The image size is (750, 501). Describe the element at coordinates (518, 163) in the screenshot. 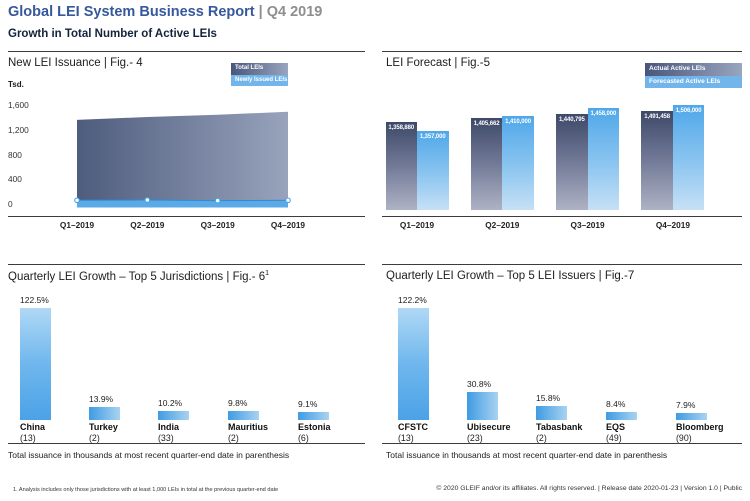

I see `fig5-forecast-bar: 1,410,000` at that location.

════════

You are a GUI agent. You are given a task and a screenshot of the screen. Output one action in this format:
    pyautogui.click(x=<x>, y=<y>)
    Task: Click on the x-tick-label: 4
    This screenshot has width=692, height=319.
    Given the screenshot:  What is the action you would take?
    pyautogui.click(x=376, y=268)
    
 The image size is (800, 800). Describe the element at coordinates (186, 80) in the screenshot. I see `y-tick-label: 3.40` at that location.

════════

> **Consigne**
Extrayez telles quelles les lignes en partant de celle qui contient « You are a GUI » et en finissant par celle qui contient « The image size is (800, 800). », ces deux lignes incluses.

> **Réponse attendue**
You are a GUI agent. You are given a task and a screenshot of the screen. Output one action in this format:
    pyautogui.click(x=<x>, y=<y>)
    Task: Click on the x-tick-label: 4
    This screenshot has width=692, height=319.
    Given the screenshot:  What is the action you would take?
    pyautogui.click(x=376, y=268)
    
 The image size is (800, 800). Describe the element at coordinates (186, 80) in the screenshot. I see `y-tick-label: 3.40` at that location.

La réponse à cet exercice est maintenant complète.